### Data provided

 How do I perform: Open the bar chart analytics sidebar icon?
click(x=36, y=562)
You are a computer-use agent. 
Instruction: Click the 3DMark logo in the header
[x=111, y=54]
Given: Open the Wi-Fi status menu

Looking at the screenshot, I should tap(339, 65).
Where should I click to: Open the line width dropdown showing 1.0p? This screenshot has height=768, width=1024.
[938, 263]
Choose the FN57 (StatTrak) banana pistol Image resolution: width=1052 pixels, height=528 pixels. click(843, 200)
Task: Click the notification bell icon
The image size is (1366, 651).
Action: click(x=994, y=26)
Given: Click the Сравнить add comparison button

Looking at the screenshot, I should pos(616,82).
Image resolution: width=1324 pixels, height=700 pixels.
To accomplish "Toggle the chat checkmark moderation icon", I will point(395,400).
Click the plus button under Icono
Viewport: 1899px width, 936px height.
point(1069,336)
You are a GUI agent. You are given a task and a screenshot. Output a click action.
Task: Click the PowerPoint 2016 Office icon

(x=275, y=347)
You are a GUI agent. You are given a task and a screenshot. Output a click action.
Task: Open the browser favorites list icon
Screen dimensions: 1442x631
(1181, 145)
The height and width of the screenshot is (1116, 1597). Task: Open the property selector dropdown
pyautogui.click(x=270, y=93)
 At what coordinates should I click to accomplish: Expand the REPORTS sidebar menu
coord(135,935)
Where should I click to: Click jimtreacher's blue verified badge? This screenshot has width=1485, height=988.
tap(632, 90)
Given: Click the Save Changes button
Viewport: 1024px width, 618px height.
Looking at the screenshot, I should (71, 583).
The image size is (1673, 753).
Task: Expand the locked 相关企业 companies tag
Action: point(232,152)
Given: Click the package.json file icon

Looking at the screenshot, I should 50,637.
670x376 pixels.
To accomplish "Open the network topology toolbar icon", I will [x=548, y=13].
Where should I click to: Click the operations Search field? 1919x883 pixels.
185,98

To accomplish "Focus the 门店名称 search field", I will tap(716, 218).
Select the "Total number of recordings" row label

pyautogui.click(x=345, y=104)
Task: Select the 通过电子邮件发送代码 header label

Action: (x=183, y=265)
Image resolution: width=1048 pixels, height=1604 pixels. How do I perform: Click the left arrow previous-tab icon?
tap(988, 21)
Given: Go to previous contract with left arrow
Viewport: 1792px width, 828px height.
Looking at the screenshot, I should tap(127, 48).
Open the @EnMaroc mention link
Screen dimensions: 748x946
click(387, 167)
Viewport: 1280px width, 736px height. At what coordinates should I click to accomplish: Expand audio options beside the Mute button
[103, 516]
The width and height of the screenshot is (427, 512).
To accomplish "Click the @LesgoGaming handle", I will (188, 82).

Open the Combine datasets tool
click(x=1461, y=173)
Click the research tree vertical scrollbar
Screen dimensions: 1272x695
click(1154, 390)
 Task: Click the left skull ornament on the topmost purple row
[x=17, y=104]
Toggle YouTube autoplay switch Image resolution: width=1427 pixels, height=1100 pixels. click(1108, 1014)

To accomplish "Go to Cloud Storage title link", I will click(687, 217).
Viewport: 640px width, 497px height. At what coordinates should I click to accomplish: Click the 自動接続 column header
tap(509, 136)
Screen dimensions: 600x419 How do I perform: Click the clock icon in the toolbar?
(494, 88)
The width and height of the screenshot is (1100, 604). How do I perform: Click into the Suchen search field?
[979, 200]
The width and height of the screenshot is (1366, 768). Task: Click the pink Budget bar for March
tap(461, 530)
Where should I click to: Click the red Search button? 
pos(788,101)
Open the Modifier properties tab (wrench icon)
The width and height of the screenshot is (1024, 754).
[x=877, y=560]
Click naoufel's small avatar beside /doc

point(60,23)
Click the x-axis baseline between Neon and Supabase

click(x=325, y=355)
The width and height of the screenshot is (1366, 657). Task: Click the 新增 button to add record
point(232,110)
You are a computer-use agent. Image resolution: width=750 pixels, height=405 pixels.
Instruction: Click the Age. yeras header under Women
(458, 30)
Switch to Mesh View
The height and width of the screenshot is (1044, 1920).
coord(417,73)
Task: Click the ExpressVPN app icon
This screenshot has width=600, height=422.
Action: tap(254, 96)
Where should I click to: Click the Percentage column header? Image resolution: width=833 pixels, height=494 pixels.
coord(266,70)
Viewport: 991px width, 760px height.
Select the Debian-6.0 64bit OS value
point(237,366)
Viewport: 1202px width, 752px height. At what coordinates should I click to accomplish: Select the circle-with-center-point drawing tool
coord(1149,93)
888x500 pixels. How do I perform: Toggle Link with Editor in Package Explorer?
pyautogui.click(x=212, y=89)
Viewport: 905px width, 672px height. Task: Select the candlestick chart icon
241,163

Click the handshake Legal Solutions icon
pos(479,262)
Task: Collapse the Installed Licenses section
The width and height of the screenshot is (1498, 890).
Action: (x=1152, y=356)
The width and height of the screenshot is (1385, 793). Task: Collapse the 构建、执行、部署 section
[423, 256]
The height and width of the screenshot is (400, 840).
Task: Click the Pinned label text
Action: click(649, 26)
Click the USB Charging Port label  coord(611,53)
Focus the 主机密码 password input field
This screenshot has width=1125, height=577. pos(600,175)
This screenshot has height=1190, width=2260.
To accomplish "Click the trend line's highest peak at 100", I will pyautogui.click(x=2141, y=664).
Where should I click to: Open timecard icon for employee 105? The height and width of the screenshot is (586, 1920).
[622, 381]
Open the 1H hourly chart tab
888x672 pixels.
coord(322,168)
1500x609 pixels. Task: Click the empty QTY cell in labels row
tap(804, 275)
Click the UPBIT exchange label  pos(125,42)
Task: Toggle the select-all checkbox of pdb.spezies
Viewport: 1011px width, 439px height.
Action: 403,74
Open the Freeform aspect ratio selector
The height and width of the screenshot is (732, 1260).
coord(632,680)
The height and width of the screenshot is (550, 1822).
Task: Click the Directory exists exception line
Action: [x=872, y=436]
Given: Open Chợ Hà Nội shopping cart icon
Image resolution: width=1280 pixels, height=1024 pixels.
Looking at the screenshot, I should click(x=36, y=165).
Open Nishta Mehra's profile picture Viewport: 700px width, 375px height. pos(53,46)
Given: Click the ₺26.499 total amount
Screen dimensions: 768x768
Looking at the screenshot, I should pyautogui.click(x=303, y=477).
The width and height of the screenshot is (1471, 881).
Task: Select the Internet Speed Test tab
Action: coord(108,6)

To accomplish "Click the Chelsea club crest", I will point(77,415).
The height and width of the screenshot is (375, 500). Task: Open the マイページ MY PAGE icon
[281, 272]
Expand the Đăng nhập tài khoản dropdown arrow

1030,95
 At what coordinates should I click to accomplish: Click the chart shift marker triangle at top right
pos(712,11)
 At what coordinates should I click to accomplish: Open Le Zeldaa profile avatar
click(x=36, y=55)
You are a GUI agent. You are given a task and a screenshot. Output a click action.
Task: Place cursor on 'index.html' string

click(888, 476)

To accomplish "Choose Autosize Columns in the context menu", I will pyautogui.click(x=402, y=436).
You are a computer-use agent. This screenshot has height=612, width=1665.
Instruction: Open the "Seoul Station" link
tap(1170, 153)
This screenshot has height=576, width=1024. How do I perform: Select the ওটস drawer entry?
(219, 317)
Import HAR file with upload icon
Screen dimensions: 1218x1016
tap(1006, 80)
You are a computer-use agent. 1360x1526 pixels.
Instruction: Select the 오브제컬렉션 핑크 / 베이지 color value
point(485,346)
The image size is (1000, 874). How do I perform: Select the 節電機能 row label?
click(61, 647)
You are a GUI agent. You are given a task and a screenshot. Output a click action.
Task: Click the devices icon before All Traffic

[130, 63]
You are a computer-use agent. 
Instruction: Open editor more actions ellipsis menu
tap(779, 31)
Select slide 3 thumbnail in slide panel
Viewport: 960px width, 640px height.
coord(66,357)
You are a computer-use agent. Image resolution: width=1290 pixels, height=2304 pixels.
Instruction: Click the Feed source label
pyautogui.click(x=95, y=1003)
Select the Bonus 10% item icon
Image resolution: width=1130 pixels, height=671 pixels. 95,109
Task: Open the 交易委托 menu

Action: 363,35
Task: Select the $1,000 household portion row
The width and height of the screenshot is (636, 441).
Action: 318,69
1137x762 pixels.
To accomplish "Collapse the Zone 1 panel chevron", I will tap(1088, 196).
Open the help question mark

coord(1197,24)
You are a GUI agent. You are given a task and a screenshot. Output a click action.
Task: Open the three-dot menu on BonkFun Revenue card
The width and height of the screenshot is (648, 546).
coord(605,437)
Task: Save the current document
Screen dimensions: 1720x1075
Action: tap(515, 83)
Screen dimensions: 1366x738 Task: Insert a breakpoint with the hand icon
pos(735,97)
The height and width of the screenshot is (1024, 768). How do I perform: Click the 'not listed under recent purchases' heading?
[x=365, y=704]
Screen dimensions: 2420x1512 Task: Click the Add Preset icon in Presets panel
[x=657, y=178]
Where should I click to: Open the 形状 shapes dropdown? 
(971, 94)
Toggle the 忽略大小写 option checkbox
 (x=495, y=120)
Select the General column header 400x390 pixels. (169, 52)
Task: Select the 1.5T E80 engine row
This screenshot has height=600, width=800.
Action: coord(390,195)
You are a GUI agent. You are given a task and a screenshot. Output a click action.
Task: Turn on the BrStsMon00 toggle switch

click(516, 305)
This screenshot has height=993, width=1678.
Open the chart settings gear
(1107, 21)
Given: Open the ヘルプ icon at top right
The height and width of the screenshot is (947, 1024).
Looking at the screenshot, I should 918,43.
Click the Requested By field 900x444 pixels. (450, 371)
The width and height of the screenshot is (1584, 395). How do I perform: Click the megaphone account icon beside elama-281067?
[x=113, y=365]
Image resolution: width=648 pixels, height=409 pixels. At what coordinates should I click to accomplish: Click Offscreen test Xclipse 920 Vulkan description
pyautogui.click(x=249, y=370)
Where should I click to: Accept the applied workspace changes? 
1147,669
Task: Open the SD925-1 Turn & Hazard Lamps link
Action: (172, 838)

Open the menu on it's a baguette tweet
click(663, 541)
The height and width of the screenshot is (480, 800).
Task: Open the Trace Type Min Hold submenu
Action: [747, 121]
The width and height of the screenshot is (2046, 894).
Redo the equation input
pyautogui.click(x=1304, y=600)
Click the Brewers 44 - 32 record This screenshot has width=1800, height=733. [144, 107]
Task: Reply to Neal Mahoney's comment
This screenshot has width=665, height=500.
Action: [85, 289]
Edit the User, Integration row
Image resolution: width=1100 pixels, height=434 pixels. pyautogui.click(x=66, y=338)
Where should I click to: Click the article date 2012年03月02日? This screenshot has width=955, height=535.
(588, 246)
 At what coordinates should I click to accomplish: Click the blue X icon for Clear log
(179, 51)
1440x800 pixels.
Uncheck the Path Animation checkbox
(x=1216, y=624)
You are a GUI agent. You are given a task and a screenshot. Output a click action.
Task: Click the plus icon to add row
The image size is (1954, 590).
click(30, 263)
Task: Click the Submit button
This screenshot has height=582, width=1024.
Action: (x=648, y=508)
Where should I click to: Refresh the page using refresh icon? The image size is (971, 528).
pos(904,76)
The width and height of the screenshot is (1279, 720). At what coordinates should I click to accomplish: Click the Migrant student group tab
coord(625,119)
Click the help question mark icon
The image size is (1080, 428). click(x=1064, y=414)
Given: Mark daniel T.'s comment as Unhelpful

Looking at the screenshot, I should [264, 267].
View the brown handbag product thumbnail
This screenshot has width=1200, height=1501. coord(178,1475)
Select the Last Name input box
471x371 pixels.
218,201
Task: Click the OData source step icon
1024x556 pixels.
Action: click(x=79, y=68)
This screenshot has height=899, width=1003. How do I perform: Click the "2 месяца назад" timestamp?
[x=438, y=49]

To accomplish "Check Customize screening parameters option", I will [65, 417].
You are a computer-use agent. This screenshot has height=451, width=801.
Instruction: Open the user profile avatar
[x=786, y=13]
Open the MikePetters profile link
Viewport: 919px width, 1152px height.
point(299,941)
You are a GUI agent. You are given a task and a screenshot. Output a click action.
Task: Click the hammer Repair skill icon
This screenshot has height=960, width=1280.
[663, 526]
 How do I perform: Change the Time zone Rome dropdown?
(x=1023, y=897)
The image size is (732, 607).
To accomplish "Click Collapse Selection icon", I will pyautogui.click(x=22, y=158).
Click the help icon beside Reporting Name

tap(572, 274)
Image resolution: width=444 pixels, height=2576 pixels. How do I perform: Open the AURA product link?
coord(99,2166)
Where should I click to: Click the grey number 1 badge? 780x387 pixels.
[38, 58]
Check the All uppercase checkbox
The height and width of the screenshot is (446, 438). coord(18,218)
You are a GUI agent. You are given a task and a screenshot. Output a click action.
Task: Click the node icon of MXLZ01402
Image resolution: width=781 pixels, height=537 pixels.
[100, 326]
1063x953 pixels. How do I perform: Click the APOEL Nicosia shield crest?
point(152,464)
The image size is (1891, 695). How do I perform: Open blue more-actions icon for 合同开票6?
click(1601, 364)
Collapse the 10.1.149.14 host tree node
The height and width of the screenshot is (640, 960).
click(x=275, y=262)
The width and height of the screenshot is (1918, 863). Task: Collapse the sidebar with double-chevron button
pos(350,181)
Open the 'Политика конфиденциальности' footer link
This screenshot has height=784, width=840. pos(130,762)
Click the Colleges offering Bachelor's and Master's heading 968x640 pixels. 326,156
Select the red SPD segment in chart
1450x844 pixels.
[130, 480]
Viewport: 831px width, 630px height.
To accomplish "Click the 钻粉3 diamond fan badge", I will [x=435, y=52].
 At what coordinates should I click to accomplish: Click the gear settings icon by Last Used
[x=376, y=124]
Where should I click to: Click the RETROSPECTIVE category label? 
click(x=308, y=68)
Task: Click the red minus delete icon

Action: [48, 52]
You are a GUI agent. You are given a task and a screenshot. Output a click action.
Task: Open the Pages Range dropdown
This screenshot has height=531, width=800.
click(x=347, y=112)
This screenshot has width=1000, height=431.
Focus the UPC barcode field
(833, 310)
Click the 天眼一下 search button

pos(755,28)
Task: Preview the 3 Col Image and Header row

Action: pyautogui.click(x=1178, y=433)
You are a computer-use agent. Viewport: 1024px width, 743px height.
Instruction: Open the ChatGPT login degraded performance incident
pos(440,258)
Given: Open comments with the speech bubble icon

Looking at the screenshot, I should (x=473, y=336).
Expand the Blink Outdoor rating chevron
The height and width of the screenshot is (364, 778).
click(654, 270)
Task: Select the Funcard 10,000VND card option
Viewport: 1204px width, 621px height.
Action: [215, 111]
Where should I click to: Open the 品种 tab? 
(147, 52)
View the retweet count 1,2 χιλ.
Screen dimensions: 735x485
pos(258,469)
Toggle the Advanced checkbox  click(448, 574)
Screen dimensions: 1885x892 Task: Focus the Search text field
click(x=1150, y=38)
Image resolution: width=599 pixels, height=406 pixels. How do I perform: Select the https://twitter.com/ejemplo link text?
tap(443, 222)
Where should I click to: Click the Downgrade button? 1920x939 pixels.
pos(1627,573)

### Work required
Lines above that include the string "tree" need to be copied.

### Solution for this task
Click the research tree vertical scrollbar
Collapse the 10.1.149.14 host tree node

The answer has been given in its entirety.